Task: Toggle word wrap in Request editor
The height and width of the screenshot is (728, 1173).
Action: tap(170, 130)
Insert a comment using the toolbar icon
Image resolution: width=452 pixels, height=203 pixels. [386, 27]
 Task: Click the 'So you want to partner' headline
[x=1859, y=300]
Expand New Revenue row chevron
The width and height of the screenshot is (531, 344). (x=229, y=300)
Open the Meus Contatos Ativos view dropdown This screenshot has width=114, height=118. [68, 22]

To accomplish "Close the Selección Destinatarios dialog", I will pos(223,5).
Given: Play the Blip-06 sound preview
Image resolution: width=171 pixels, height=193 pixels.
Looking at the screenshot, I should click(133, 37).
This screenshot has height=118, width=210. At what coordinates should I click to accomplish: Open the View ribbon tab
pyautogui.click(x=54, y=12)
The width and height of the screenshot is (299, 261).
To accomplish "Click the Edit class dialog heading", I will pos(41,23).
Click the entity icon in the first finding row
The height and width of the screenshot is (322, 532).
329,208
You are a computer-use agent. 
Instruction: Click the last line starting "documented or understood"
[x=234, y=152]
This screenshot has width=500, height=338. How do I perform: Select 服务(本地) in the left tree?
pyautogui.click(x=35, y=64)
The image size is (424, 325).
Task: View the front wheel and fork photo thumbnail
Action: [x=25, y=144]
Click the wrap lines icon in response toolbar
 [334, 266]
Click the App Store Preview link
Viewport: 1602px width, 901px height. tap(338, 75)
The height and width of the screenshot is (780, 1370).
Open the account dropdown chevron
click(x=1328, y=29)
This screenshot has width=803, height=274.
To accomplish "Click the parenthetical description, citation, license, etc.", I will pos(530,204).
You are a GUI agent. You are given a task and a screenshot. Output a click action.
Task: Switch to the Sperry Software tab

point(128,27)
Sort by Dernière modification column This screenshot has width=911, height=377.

* [BRIEF] Going through the data above, please tally the lines that contain the string "agent" and return only the total.

* [TASK RESULT] 2